Wallerstein’e göre bağımlılık, gelişmiş ülkelerle azgelişmiş ülkeler arasındaki ilişkiyi ifade etmektedir. Bu ilişkiler, azgelişmiş ülkeler veya uydulardaki gelişme çizgisindeki gibi kontrol ve güç ilişkileridir (Ercan, 1995:362). Dos Santos ise 1970 yılında yapmış olduğu çalışmasında bağımlılığı, belirli ülkelerin ekonomilerin başka ülke ekonomilerine bağlı olmak şartıyla gelişmesi ve yayılması durumun olarak tanımlamaktadır (Dos Santos, 1970:231). Bağımlılık teorilerinin genel varsayımları aşağıdaki gibi özetlenebilir (Clark ve Lemco, 1988: 4).

 Gelişmekte olan dünyanın birçok ekonomisi ve toplumu, hammadde üreticileri ve sanayi ürün tüketicileri olarak küresel ekonomiye dâhil olduklarından net bir şekilde birbirlerinden etkilenmemektedir.

 İş bölümü gelişmiş dünyanın ekonomik ve siyasi gücü tarafından devam ettirilmiştir.

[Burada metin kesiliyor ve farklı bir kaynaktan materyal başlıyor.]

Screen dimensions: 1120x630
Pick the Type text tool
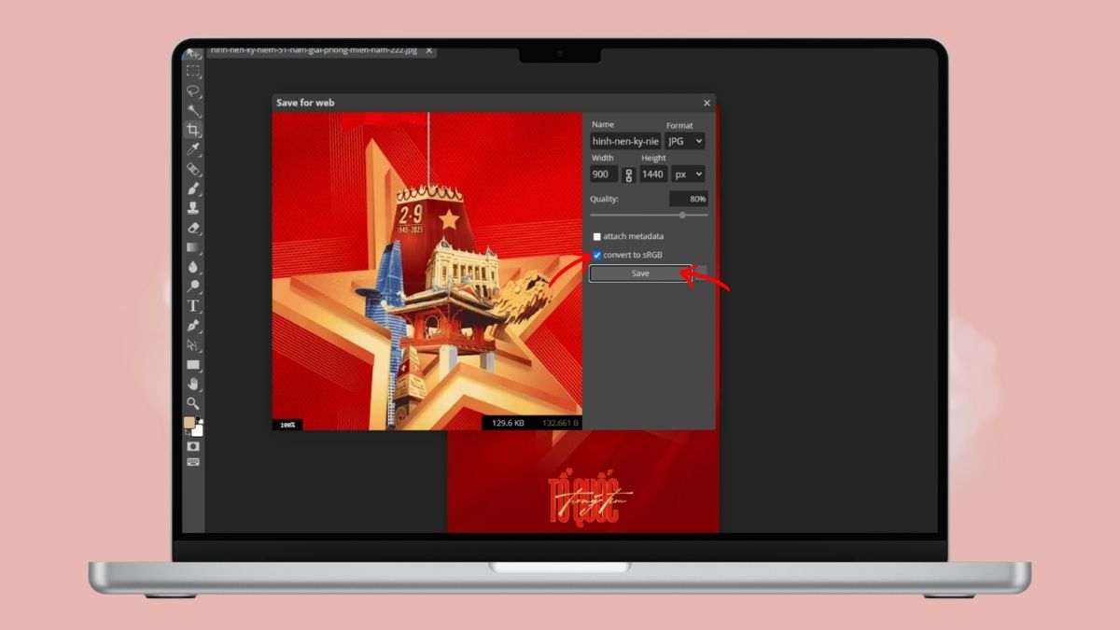point(193,306)
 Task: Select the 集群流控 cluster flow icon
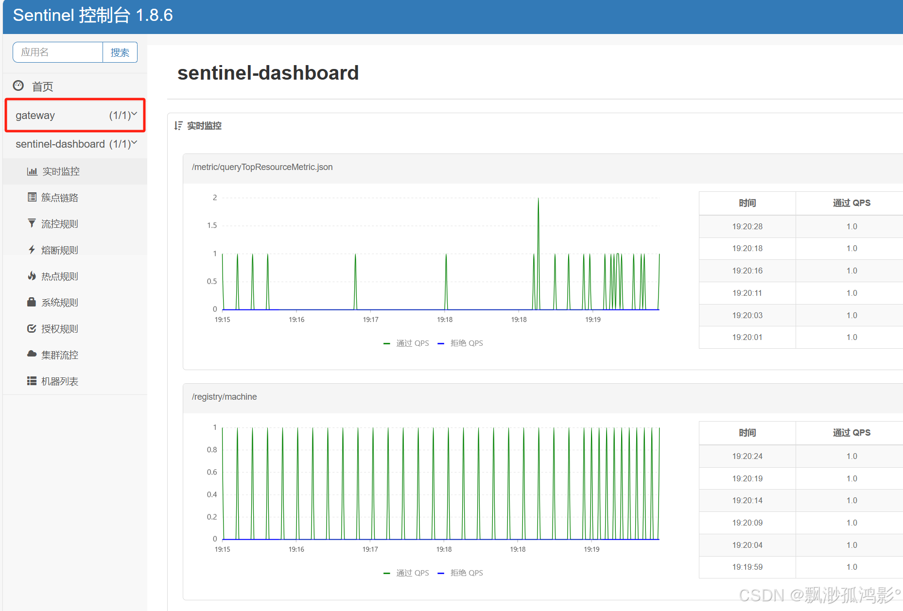click(x=31, y=355)
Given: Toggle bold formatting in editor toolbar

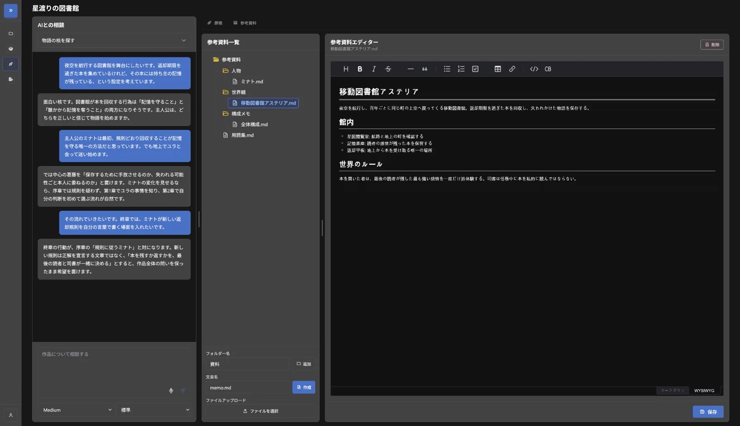Looking at the screenshot, I should tap(360, 69).
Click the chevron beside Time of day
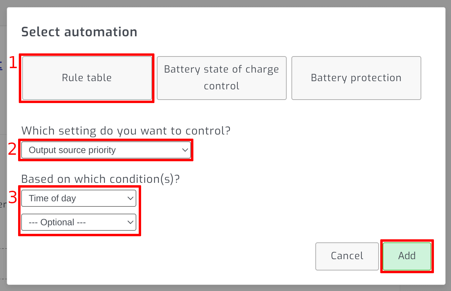 tap(130, 198)
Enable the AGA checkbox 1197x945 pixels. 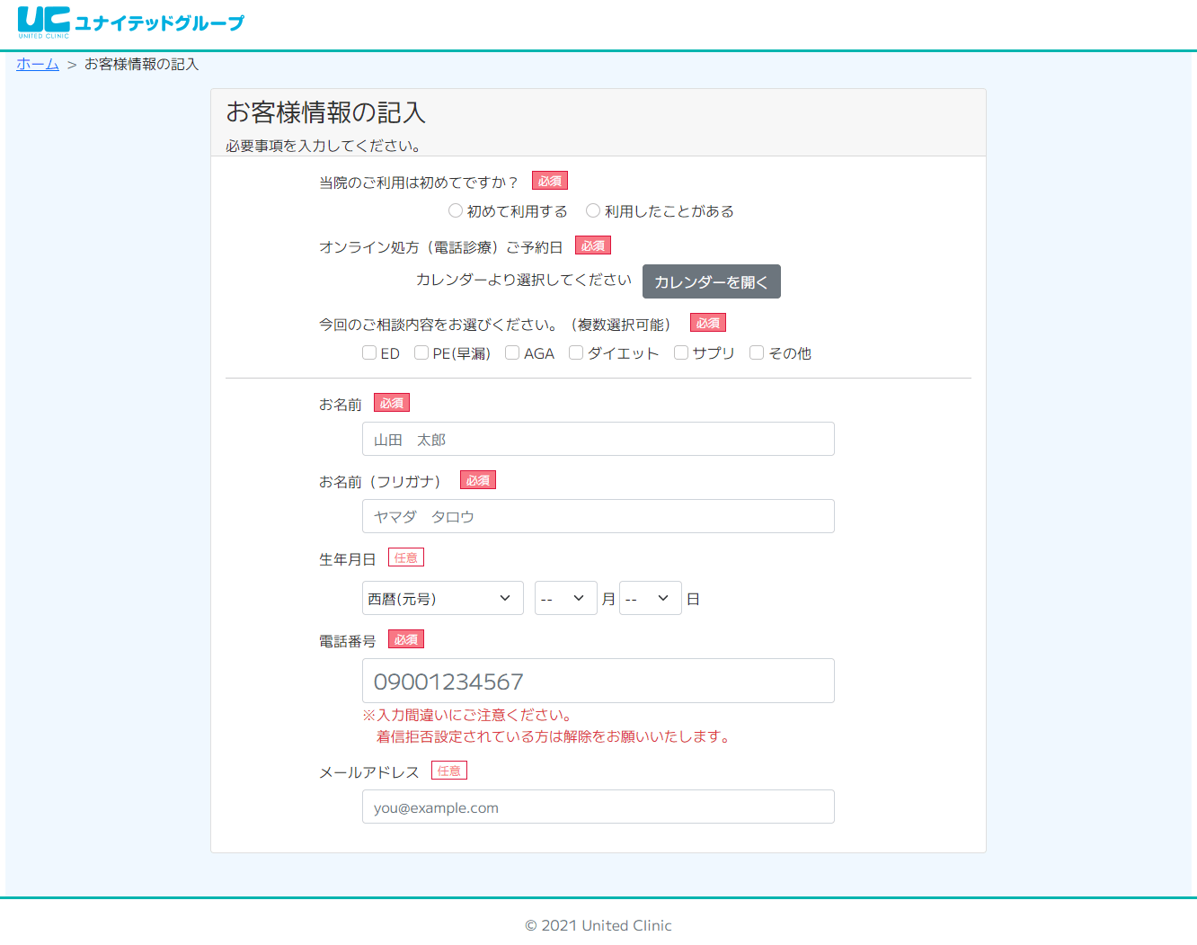point(512,352)
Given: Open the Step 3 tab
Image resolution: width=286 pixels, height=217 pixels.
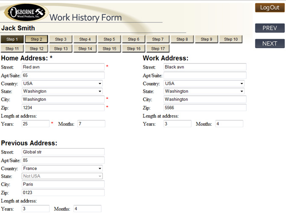Looking at the screenshot, I should click(61, 39).
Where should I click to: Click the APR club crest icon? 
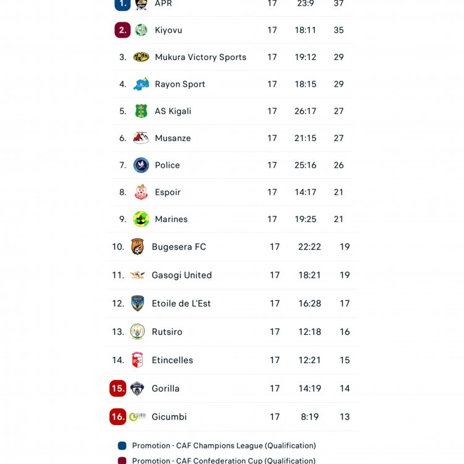coord(141,4)
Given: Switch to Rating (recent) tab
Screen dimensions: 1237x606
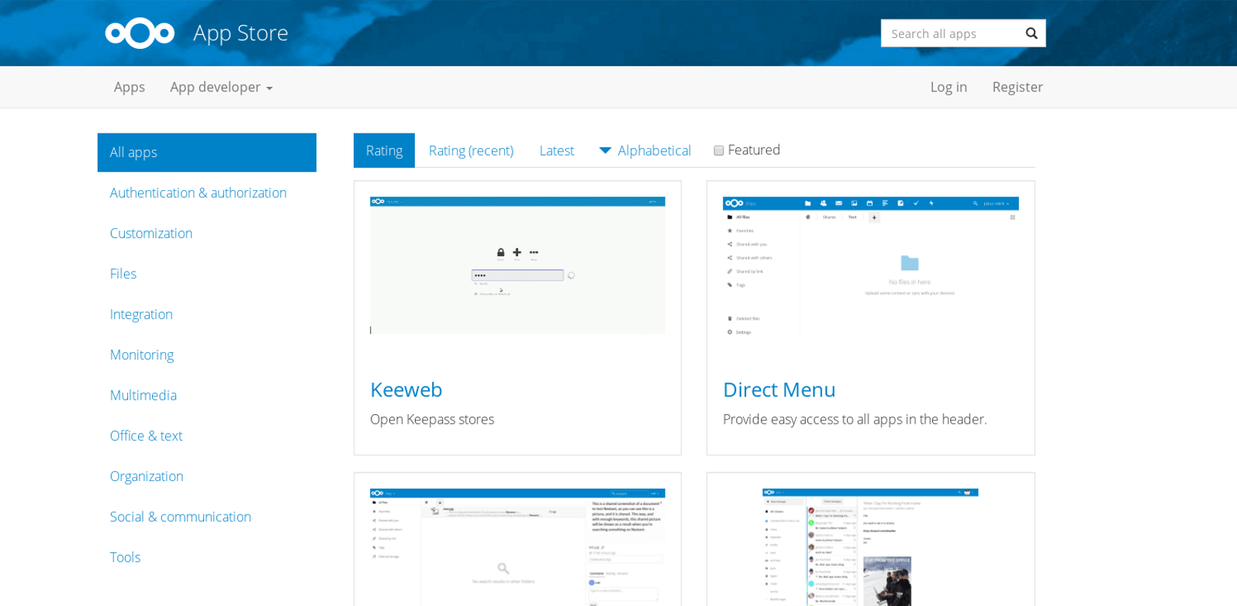Looking at the screenshot, I should 471,151.
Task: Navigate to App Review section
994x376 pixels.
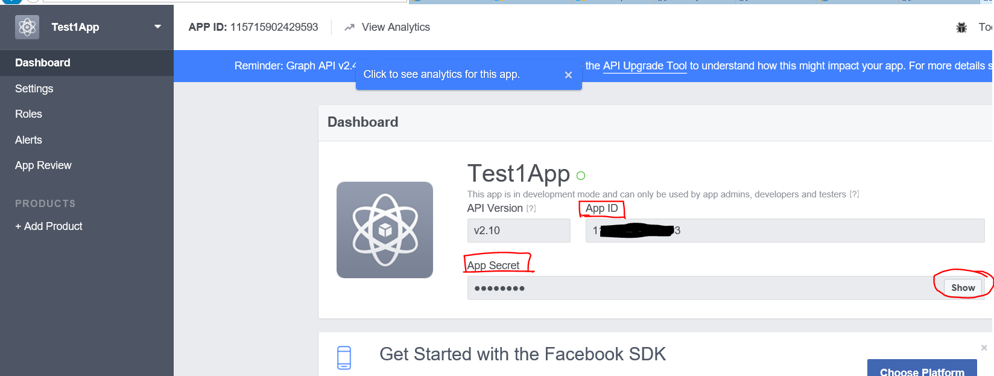Action: coord(43,165)
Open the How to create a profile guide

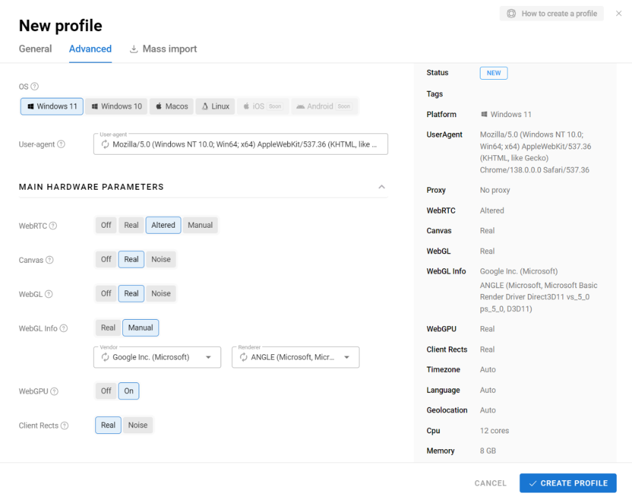coord(551,13)
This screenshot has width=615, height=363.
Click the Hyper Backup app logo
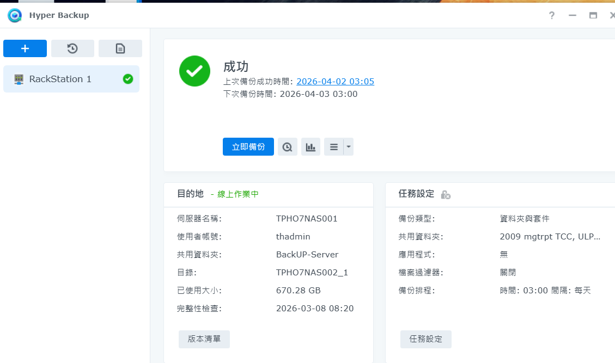coord(15,15)
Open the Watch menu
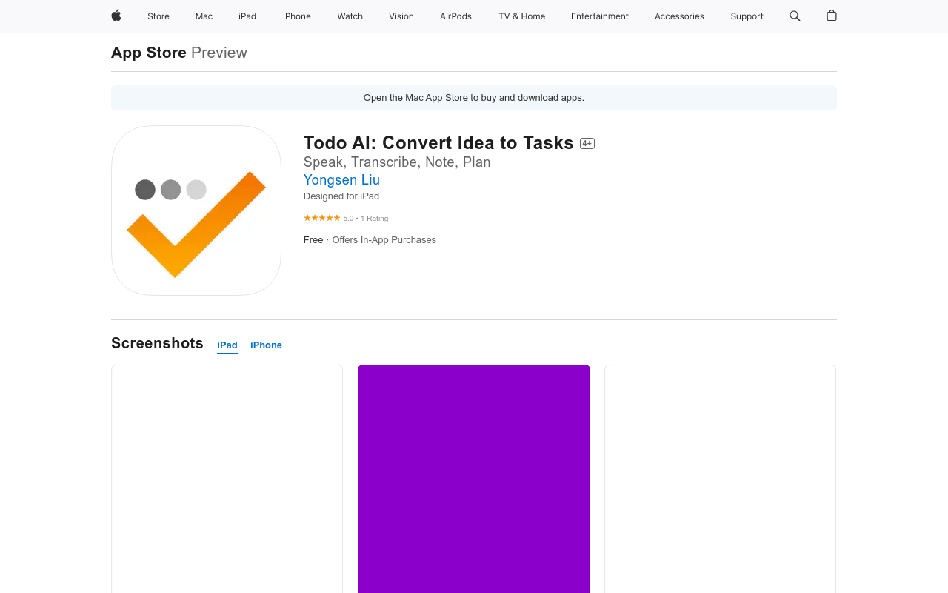Screen dimensions: 948x593 coord(350,16)
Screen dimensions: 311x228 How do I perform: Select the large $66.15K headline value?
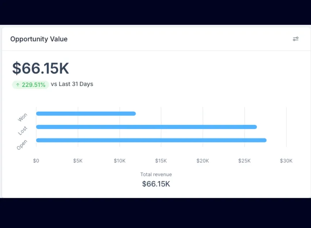[x=41, y=68]
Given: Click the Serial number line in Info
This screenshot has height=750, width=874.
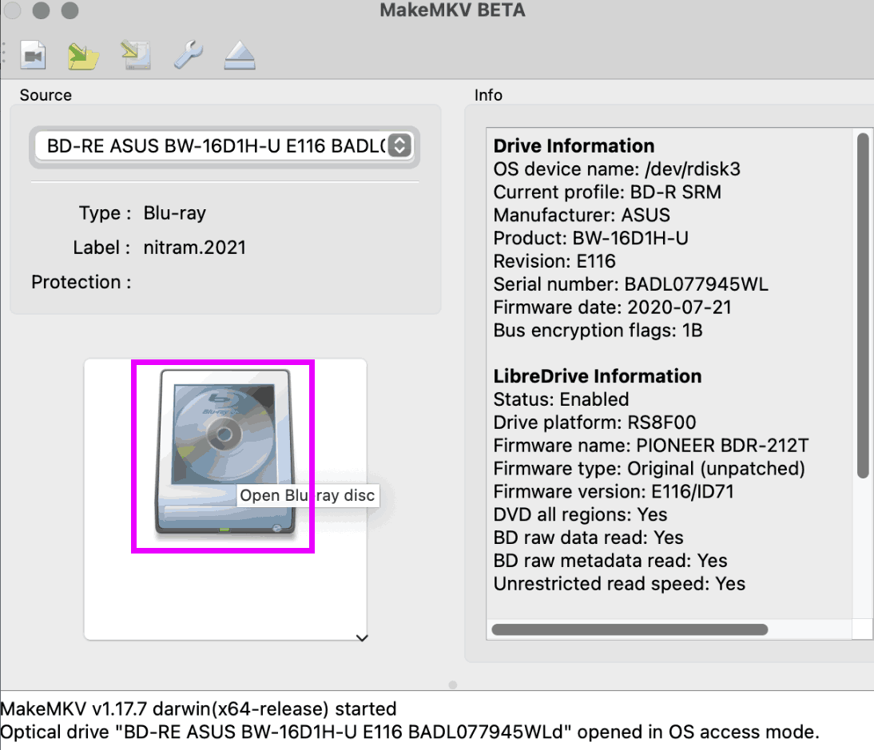Looking at the screenshot, I should pos(631,284).
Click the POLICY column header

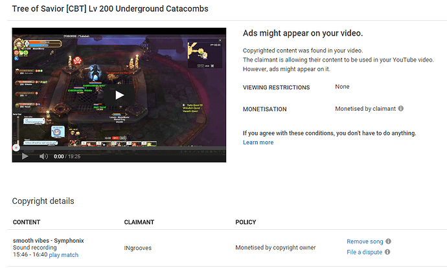point(247,222)
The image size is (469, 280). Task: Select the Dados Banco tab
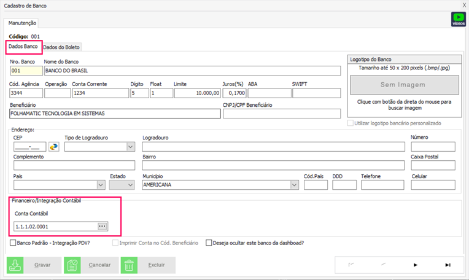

 Küresel ekonomilere uyum sağlamak için gerçekleşen zorunlu birleşmeler üçüncü dünya ekonomiler arasında bulunan yerli ekonomilerde önemli bozulmalara neden olmaktadır. Bu ekonomik etkiler doğal olarak toplumsal ve siyasal mecralara da yansımaktadır. Bağımlı ülkelerdeki elit kesimler ittifak oldukları merkezi devlet ve şirketler için köprübaşları olurlar ve toplumsal kaynakları monopolleştirmek için merkezi devlet ve şirketlerin gücünü kullanırlar.

27

İKİNCİ BÖLÜM

KURUMCU İKTİSAT

Thorstein B. Veblen, John R. Commons ve Wesley Clair Mitchell tarafından temelleri oluşturulan Kurumsal İktisat, zamanla çok geniş bir düşünce çeşitliliği barındıran bir öğretinin adıdır. Eski kurumsal iktisatta denilen bu doktrinin esas araştırma konusu kurumlardır. Bu bölümde eski kurumsal iktisat felsefesinin ortaya çıkışı ve temel özellikleri, bu felsefeye katkıda bulunan düşünürler ve yeni kurumsal iktisat anlatılmaya çalışılacaktır.

2.1. Kurumsal İktisadın Ortaya Çıkışı ve Gelişimi

Birinci Dünya Savaşı’ndan sonra kurumsal iktisadın gelişimi hız kazanmıştır. Kurumsal iktisat hakkında ABD’de bazı toplantılar düzenlenmiş ve önemli adımlar atılmıştır. Amerikan İktisat Derneği, 1918 yılında yıllık toplantısında kurumsal iktisat kavramını ilk kez kullanmıştır. Her ne kadar kurumsal iktisat temelleri Veblen tarafından atılmış olsa da kurumsal iktisat kavramını ilk kez 1918 yılında Walton Hamilton “İktisat Teorisine Kurumsal Yaklaşım” adlı eserinde kullanmaktadır (Rutherford, 2000: 279).

Kurumsal iktisat genel olarak neoklasik iktisada karşı olarak ortaya çıkmıştır. Bununla beraber kurumsal iktisadın ortaya çıkmasında etkili olan önemli iktisadi akım Alman Tarihçi Okulu’dur. Neredeyse bütün kurumsal iktisat düşünürleri az ya da çok Alman Tarihçi Okul’a mensup iktisatçılardan etkilenmişlerdir. John Stuart Mill tarafından faydacılık felsefesine dayanarak William James tarafından öne sürülen

28

pragmatizm felsefesi, kurumsal iktisadın da felsefi dayanağı olmuştur (Zaraoğlu, 1981: 57).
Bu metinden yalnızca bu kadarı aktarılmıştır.